Inside 'most complicated home ever built' owned by inventor and on sale for £30m

A property branded the "most complicated house ever built" which is owned by a pioneering inventor has gone on sale - for £30million.

Dr John Taylor touched on millions of lives by changing the way Brits make a cup of tea, when, in the 1970s, he invented the switch that turns off electric kettles when the water’s boiling.

Now his massive mansion is up for sale with the world-renowned yachtsman, pilot, philanthropist and horologist in his mid-eighties, and only him and his miniature schnauzer living there.

Dr Taylor is a huge fan of puzzles, something he reflects in his sprawling home on the Isle of Man.

Only Dr Taylor and his dog now live at the mansion (Paul Cooper/REX/Shutterstock)

It’s the most expensive house on the market on the island, and parts were built with such advanced engineering it had to be stress-tested by a computer.

The Cambridge graduate described it as “the most complicated house ever built” and it comes with an elliptical design and a stone staircase fixed only at one end.

It’s known as the Arragon Mooar Estate, named after the 5,000-year-old Neolithic quartz circle that sits on the house.
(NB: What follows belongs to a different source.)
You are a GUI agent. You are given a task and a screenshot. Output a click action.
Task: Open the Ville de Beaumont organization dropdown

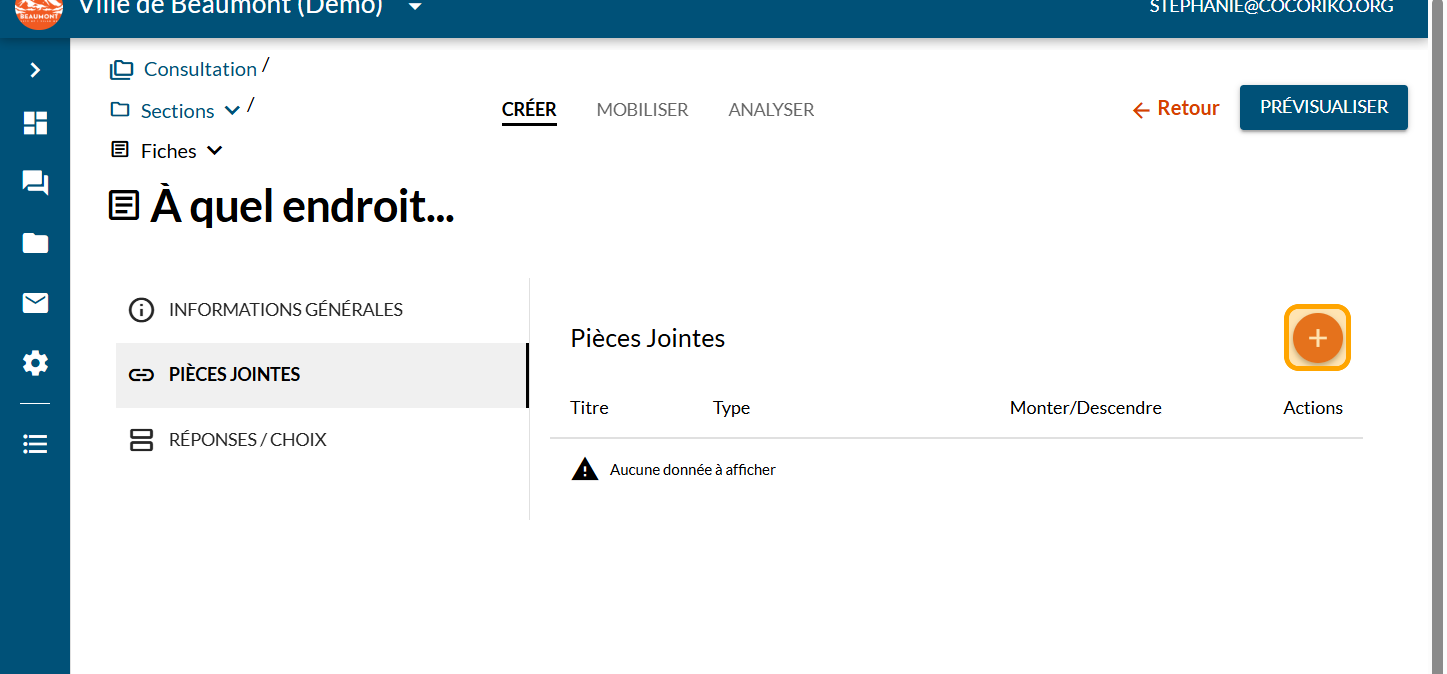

It took Dr Taylor seven years to build it and is not just a home but a museum to historic timepieces too.

The £30million home is up for sale (Paul Cooper/REX/Shutterstock)

Any potential buyers with enough money could bag the 23,000sq ft property that sits on a massive 282-acre estate overlooking the sea, just 15 minutes from the island’s capital Douglas.

Inside the estate, the mansion is made up of a number of oval rooms that are set around an oval dome-roofed atrium.

The floor is precision-engineered into the shape of a dahlia and secret passageways are included in the layout as the chandeliers were so intricately designed that they needed a new type of wiring just for them.

Dr Taylor aimed to build it all with a £5million budget but admitted he went several times over that.

The property is known as the Arragon Mooar Estate, named after the 5,000-year-old Neolithic quartz circle that sits on the house (Paul Cooper/REX/Shutterstock)

With more than 400 patents to his name, The Metro reported he said: “Modern architects build things in straight lines, but the most difficult shape of all is an elliptical house. I never like to do what other people have done before. It’s the process of creating that I enjoy.”

The design is said to be inspired by ancient classical structures he saw on holiday whilst sailing around the Greek islands with his children.

He also later fell in love with the work of 16th century architect Palladio and the Georgian country houses of Robert Adam.

Dr Taylor went on to add: “I started off wanting to create a house that was faithful to these traditions, but executed in an entirely new and interesting, even modern, way.”

One original plan had the house rotating on a circular railway track (Paul Cooper/REX/Shutterstock)

At first he thought about building a home that could rotate on a circular railway track but realised this would pose a number of problems as well as being “a bit naff”.

The estate was eventually completed in 2014, with the help of Julian BIcknell & Associates architects.

He built the property with an orangery, in honour of his grandfather who was head gardener at a grand estate in Wales.

There were three high spec cottages on site and every aspect of the interiors is bespoke.

The house is made so precisely to specification that the carpets are made from hypoallergenic bamboo (Paul Cooper/REX/Shutterstock)

On the first floor, the gallery houses display cases of mineral and fossil collections, with carpets made from hypoallergenic bamboo.

Dr Taylor opens his house up to schoolchildren to tour it, including his three metre Dragon Chronophage - a sister clock to one he designed for Corpus Christi College, at Cambridge University - that shows a dragon swallowing a pearl for every minute.

Only the pensioner and his miniature schnauzer live in the house first time but Dr Taylor isn’t done yet, and has taken on another property on a new home he intends to make self-sustaining with “green energy”.